Source text:
═══

A focus on accuracy in geopolitical forecasting

Penn Integrates Knowledge University Professors Philip Tetlock and Barbara Mellers have spent decades researching the myriad complexities inherent in forecasting future events. Their interdisciplinary work has come to fruition in a model that not only yields the most accurate geopolitical forecasting on record, but is the only one with empirical evidence to support it.

“We didn’t know what to do to improve forecasts, so we did what came naturally, and that was to run experiments,” says Mellers, who, like her husband Philip Tetlock, holds faculty appointments in the School of Arts & Sciences and the Wharton School.

Though running experiments may sound like a conventional first step, it was actually a novel thing to do, as no one had submitted forecasting techniques to any kind of testing before. This lack of rigor has led to the prevalence of biased, vague forecasts made by pundits who evade accountability—and as Mellers points out, these are the very forecasts on which politicians base decisions that put billions of dollars and thousands of lives at stake.

In response to this inadequacy, Intelligence Advanced Research Projects Activity (IARPA), the research arm of the Office of the Director of National Intelligence, planned a five-year forecasting tournament to identify the factors that measurably reduce bias and improve accuracy—two sides of the same coin.

Using findings that Tetlock published in his first book, “Expert Political Judgment,” to organize the tournament, IARPA objectively scored thousands of participant predictions on topics ranging from potential military conflicts to the movements of refugees and the spread of pandemics. Tetlock and Mellers’ team, coined the Good Judgment Project (GJP), outperformed all other teams in the tournament by a margin so wide that after two years, IARPA dropped all the other teams.

═══

Given entries:
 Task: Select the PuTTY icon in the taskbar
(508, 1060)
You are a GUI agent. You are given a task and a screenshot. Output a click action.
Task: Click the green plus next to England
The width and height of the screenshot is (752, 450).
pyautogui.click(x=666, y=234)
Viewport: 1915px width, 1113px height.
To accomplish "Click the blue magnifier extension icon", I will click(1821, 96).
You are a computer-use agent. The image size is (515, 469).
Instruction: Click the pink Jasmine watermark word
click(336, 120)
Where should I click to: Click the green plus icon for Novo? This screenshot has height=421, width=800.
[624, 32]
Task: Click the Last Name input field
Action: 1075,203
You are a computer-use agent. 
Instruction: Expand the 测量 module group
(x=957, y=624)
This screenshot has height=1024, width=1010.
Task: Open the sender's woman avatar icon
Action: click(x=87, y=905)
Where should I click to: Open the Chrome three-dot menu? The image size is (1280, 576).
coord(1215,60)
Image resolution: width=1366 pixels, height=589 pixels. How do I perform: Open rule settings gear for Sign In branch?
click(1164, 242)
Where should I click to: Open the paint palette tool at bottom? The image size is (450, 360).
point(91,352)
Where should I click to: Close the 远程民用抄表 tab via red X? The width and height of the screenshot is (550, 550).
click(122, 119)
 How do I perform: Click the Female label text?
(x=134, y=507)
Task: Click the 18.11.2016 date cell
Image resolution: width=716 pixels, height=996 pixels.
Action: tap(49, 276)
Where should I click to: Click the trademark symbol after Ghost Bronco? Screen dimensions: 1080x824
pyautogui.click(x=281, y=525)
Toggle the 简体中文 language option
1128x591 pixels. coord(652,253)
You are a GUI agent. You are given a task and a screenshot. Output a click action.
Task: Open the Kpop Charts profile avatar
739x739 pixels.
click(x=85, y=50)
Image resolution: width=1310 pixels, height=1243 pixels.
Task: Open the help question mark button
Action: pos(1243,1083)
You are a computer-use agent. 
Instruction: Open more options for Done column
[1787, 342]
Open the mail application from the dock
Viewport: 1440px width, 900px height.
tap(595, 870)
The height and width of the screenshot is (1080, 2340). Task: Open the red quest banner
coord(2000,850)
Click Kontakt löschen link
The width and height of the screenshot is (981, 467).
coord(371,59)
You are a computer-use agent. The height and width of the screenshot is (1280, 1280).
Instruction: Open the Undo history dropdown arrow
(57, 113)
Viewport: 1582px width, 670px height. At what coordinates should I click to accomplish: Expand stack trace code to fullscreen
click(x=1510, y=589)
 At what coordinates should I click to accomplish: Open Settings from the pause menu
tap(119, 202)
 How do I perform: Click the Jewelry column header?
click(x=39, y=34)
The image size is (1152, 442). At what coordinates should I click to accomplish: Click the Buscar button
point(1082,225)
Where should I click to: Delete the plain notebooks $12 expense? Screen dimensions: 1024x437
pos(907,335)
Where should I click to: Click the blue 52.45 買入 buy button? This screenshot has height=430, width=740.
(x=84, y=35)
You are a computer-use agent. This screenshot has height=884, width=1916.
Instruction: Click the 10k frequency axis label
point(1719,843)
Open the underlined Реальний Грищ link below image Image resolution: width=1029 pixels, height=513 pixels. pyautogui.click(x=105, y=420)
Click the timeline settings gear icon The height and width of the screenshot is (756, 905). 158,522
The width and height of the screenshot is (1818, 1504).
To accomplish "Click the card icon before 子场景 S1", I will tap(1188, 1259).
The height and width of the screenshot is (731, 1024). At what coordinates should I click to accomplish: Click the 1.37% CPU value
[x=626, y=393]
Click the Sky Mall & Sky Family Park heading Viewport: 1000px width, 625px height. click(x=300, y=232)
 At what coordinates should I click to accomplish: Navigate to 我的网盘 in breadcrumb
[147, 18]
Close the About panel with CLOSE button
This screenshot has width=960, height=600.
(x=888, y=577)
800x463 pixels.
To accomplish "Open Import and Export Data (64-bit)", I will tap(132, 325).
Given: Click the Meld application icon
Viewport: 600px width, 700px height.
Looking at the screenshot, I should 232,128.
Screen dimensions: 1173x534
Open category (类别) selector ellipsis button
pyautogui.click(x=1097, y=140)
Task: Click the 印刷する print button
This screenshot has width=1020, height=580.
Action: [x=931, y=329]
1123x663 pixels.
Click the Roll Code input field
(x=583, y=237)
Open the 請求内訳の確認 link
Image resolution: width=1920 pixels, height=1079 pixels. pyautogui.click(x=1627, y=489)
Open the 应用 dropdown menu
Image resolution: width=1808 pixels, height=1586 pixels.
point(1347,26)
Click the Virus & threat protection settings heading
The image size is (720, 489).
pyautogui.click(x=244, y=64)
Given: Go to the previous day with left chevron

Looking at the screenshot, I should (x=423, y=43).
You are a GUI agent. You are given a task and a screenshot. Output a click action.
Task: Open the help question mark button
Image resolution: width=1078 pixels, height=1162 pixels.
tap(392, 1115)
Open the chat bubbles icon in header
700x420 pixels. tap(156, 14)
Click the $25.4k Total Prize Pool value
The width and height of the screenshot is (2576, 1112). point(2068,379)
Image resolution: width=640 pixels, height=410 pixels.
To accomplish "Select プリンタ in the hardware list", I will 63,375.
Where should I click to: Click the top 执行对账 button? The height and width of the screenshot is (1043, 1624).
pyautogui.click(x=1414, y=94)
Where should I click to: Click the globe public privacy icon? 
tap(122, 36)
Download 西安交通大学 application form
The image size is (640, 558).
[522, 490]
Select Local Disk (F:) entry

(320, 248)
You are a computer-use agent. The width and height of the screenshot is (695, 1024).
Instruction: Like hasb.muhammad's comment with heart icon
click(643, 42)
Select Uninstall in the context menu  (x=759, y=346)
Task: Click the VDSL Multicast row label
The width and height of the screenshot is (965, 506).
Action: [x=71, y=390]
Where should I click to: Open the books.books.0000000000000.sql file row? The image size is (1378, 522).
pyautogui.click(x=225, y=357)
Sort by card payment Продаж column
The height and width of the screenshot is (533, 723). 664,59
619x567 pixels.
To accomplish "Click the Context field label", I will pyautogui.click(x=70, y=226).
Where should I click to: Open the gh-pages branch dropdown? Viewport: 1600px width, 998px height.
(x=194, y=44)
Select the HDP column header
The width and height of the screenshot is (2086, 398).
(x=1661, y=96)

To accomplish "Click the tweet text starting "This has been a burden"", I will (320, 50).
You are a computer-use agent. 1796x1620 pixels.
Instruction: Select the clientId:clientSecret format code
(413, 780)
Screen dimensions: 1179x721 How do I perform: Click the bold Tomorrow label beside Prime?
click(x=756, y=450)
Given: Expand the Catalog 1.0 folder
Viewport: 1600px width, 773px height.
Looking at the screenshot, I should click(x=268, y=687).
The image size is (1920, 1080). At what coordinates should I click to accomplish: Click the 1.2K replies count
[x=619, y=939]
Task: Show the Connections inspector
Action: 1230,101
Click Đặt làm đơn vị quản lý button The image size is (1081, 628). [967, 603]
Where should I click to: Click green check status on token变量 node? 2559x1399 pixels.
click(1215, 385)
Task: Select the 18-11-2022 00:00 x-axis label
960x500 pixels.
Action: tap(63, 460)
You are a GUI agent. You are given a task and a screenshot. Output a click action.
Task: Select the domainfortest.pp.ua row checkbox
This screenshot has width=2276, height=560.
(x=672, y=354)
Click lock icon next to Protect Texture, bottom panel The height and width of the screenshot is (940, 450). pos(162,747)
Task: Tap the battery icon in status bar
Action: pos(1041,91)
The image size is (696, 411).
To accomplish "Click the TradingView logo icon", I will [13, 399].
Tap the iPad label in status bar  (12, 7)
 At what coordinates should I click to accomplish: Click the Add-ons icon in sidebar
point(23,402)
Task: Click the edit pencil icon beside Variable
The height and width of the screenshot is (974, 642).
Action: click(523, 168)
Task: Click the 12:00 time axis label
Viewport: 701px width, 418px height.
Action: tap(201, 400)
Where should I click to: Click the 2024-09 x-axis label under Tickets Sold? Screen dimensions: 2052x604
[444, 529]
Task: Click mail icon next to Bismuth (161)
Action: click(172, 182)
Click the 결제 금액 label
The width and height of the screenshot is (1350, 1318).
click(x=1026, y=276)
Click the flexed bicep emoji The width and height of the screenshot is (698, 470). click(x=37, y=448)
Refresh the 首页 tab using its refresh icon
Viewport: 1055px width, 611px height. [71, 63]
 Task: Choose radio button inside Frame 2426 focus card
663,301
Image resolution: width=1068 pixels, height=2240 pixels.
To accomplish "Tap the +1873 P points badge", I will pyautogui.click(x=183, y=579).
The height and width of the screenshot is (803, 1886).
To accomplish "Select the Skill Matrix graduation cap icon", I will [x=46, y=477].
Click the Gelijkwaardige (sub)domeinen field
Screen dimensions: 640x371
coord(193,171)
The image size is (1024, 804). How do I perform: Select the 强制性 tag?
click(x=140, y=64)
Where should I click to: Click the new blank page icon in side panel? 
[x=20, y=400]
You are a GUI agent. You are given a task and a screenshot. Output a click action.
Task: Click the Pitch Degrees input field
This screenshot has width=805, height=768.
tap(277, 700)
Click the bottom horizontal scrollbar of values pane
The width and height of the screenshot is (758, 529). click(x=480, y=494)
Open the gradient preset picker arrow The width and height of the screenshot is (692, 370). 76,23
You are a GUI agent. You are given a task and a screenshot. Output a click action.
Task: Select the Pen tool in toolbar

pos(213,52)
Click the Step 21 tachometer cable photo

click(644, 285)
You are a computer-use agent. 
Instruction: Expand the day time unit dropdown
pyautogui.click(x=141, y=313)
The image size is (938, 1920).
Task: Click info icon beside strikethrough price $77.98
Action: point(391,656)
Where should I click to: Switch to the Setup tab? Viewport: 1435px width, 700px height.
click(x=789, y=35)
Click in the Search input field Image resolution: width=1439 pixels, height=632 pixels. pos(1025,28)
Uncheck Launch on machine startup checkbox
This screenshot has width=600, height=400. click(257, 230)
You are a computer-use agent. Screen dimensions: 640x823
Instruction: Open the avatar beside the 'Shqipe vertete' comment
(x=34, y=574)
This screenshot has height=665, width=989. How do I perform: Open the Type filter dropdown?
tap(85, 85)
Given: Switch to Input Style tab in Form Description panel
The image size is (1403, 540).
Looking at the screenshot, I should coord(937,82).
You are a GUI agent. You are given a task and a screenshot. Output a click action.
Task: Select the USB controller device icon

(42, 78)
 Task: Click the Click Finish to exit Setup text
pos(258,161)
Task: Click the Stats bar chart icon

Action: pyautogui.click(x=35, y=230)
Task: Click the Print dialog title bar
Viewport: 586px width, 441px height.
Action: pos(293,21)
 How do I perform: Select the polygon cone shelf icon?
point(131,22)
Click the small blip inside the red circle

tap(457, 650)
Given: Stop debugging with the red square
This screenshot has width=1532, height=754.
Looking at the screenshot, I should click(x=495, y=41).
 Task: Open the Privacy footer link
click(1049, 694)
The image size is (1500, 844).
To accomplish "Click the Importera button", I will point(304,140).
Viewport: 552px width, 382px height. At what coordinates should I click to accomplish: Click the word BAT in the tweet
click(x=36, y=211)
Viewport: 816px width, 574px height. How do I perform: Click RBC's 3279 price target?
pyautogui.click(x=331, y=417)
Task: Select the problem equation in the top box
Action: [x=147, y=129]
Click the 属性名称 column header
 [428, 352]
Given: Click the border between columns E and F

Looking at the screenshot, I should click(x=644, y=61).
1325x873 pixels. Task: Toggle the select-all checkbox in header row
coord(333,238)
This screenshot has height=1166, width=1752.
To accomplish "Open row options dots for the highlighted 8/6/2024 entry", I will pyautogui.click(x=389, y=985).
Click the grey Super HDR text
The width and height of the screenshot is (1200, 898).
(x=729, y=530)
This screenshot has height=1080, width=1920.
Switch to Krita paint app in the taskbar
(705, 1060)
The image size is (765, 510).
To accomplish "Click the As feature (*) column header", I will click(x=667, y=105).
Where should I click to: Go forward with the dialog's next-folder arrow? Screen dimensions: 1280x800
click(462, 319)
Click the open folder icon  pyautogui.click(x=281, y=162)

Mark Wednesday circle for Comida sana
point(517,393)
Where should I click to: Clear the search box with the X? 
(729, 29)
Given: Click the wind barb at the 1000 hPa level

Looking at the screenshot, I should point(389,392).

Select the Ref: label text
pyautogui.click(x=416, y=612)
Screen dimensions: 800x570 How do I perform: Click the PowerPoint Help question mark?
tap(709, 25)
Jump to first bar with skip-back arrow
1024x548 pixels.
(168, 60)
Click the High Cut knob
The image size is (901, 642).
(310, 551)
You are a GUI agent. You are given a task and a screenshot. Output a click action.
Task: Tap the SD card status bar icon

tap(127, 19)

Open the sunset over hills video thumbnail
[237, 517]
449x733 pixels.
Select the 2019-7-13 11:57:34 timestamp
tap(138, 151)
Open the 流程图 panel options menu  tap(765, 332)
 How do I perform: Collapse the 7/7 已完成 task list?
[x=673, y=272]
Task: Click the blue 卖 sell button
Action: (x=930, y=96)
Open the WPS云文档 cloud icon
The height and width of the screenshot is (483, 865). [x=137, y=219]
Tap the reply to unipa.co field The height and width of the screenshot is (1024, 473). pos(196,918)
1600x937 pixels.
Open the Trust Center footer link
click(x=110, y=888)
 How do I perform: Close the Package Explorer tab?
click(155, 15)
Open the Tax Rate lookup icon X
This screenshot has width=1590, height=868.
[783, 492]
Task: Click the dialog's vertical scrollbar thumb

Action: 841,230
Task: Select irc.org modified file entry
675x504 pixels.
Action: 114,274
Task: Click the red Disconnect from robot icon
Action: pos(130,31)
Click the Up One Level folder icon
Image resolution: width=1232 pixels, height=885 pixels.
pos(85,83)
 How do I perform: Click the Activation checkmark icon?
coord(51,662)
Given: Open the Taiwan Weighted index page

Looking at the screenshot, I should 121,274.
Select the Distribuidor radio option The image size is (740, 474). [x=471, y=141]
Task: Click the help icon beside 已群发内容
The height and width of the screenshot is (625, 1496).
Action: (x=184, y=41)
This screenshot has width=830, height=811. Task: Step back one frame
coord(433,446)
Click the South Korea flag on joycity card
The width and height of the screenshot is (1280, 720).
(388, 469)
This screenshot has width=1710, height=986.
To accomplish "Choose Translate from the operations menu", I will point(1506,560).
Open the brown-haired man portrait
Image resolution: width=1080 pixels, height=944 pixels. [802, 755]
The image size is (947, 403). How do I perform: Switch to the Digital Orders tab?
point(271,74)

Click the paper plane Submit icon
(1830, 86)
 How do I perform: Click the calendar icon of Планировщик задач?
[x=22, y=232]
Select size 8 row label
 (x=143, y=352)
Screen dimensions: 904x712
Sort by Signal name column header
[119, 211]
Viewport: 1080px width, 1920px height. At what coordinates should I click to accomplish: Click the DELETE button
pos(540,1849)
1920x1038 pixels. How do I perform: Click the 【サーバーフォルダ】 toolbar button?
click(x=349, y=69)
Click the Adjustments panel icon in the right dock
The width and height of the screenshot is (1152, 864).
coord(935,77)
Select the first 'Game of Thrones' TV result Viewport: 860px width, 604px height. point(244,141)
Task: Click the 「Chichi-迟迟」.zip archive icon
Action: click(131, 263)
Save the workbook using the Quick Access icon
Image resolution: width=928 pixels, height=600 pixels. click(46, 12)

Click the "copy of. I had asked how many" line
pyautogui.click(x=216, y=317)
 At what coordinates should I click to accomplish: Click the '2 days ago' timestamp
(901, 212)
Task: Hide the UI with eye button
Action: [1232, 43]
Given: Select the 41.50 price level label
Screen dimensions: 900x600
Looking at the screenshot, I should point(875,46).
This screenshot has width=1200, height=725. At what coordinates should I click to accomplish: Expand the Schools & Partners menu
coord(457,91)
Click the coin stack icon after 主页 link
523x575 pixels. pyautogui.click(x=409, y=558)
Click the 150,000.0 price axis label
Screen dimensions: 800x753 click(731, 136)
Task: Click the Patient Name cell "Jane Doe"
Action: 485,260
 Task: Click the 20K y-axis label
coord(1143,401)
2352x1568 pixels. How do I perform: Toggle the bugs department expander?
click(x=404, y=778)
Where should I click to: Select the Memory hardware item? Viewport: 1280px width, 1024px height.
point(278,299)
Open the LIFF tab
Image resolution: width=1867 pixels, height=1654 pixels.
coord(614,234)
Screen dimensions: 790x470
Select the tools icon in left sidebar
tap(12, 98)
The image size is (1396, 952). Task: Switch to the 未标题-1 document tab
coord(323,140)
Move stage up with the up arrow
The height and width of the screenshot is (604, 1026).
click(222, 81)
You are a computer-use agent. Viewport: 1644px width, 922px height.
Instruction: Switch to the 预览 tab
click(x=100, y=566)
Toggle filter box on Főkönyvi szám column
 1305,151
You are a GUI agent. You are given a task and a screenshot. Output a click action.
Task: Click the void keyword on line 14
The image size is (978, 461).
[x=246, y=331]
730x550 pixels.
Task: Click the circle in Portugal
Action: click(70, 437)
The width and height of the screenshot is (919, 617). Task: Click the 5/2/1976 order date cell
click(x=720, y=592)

═══

Tasks to complete:
**A)** In the piece on geopolitical forecasting, replace "decades" with "many years" and write out everything from "Penn Integrates Knowledge" down to "to support it.".
**B)** In the article on geopolitical forecasting, what name was given to the team led by Tetlock and Mellers?
**C)** Summarize the article on geopolitical forecasting in two sentences.

Numbered responses:
**A)**
Penn Integrates Knowledge University Professors Philip Tetlock and Barbara Mellers have spent many years researching the myriad complexities inherent in forecasting future events. Their interdisciplinary work has come to fruition in a model that not only yields the most accurate geopolitical forecasting on record, but is the only one with empirical evidence to support it.

**B)** The Good Judgment Project (GJP).

**C)** Penn professors Philip Tetlock and Barbara Mellers ran experiments on forecasting techniques, which no one had tested before, and developed the most accurate geopolitical forecasting model on record. In a five-year forecasting tournament planned by IARPA, their Good Judgment Project outperformed all other teams by so wide a margin that IARPA dropped the other teams after two years.